▶ **PROBLEM**
With any pictures left out, restate word for word the lines in the listing below from the one holding "Viewport: 1456px width, 819px height." through the last.

▶ **DATA EXTRACT**
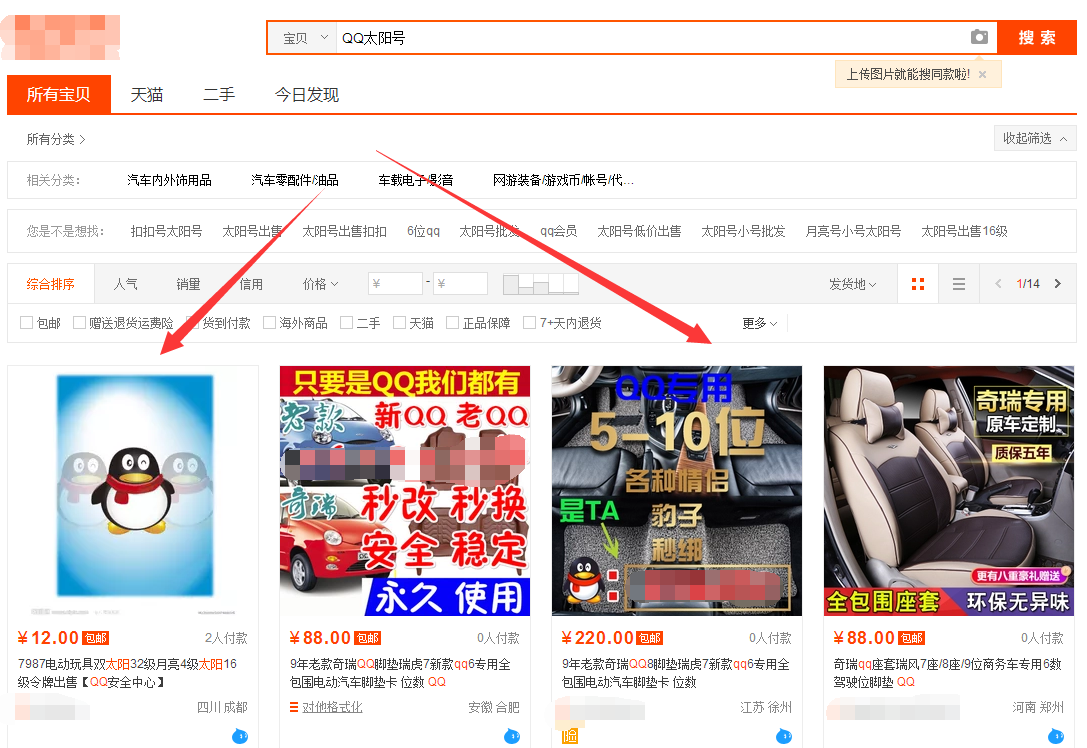Click the orange shop badge under ¥220.00 item
Screen dimensions: 1087x748
click(x=570, y=737)
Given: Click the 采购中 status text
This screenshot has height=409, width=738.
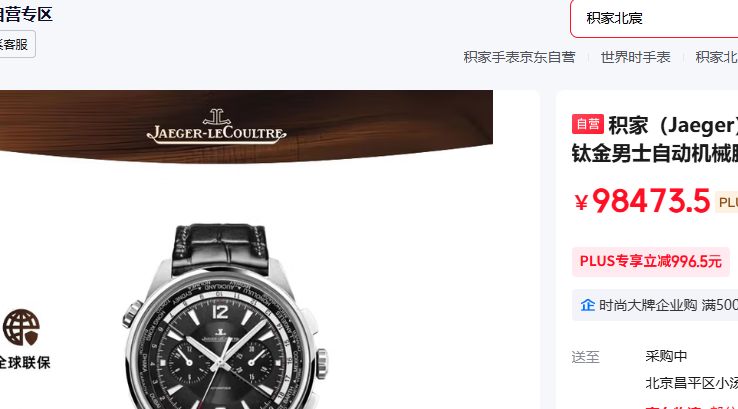Looking at the screenshot, I should click(666, 356).
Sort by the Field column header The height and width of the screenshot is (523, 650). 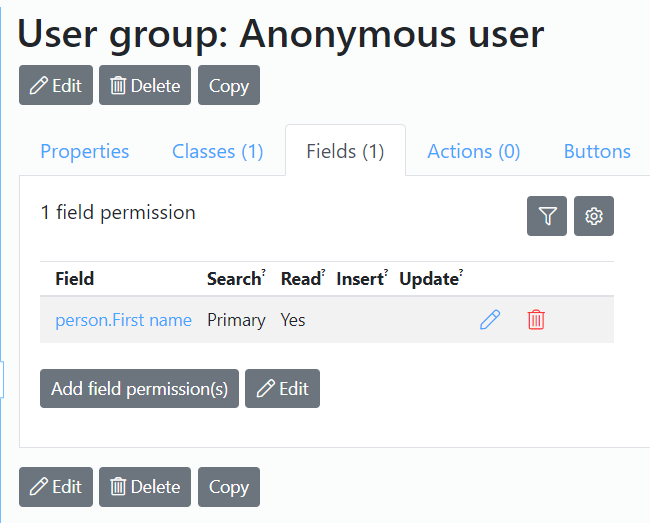coord(75,278)
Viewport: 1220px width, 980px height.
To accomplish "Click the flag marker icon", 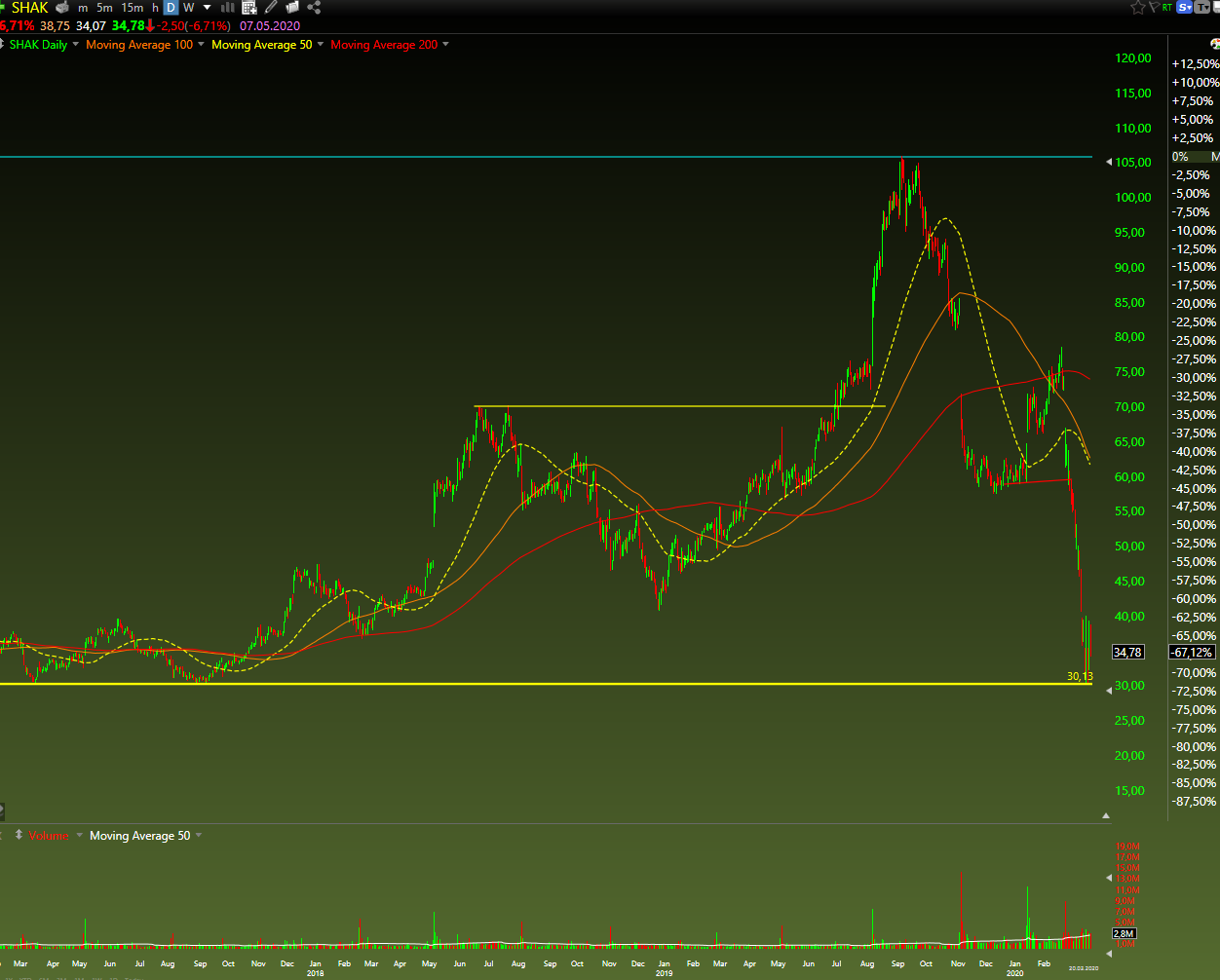I will coord(1154,8).
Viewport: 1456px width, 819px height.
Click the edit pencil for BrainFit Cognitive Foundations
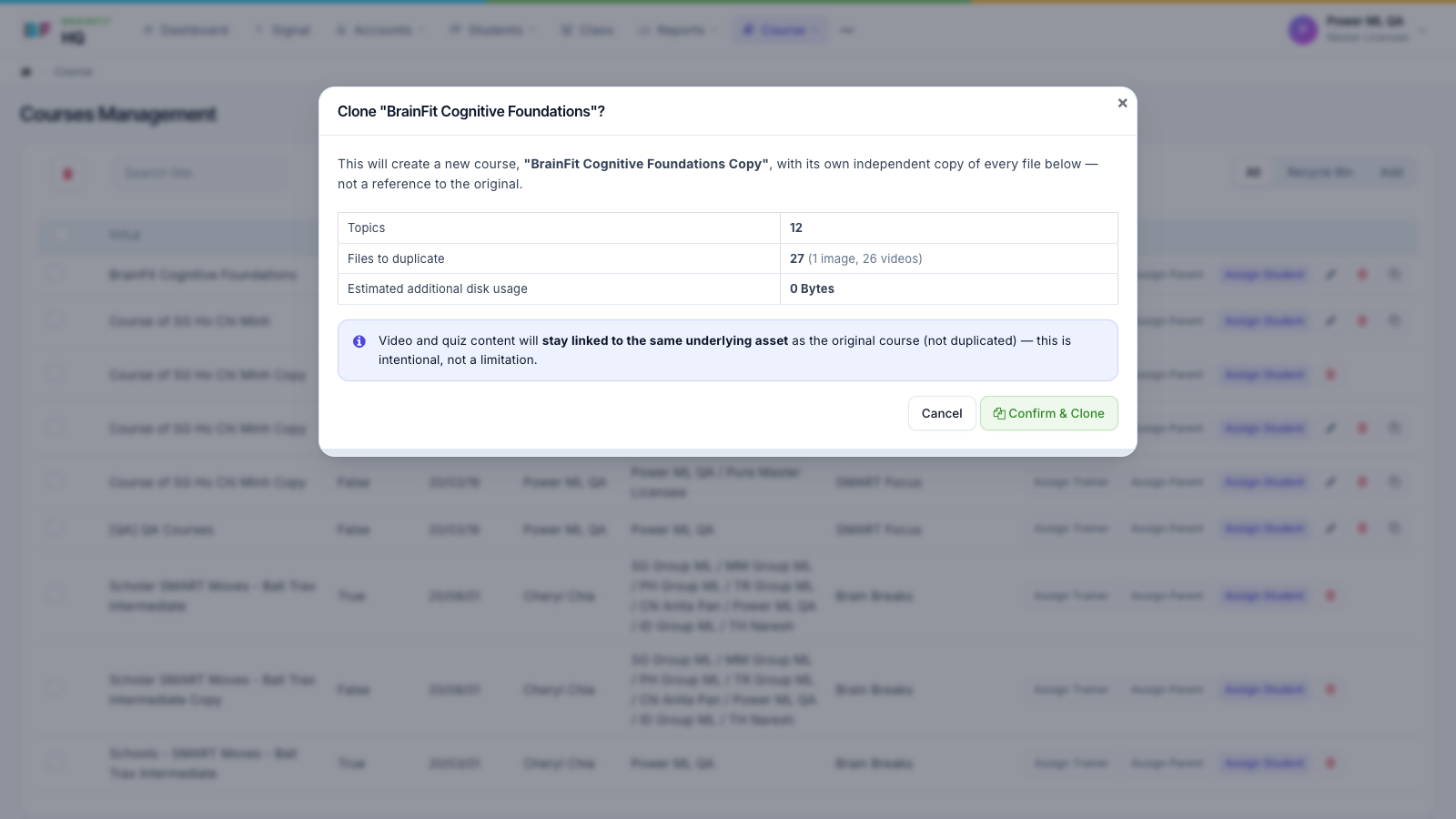1330,274
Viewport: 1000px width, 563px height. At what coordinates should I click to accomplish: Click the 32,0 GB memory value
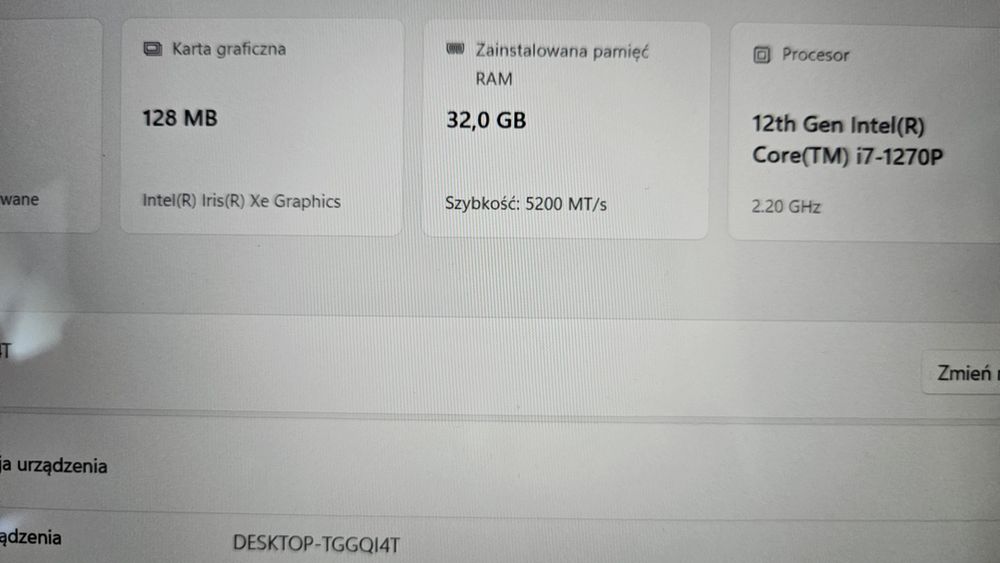click(x=486, y=120)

▶ **TASK ANSWER**
Viewport: 1456px width, 819px height.
Click the edit pencil for BrainFit Cognitive Foundations
1330,274
Viewport: 1000px width, 563px height. At what coordinates should I click to accomplish: Click the 32,0 GB memory value
click(x=486, y=120)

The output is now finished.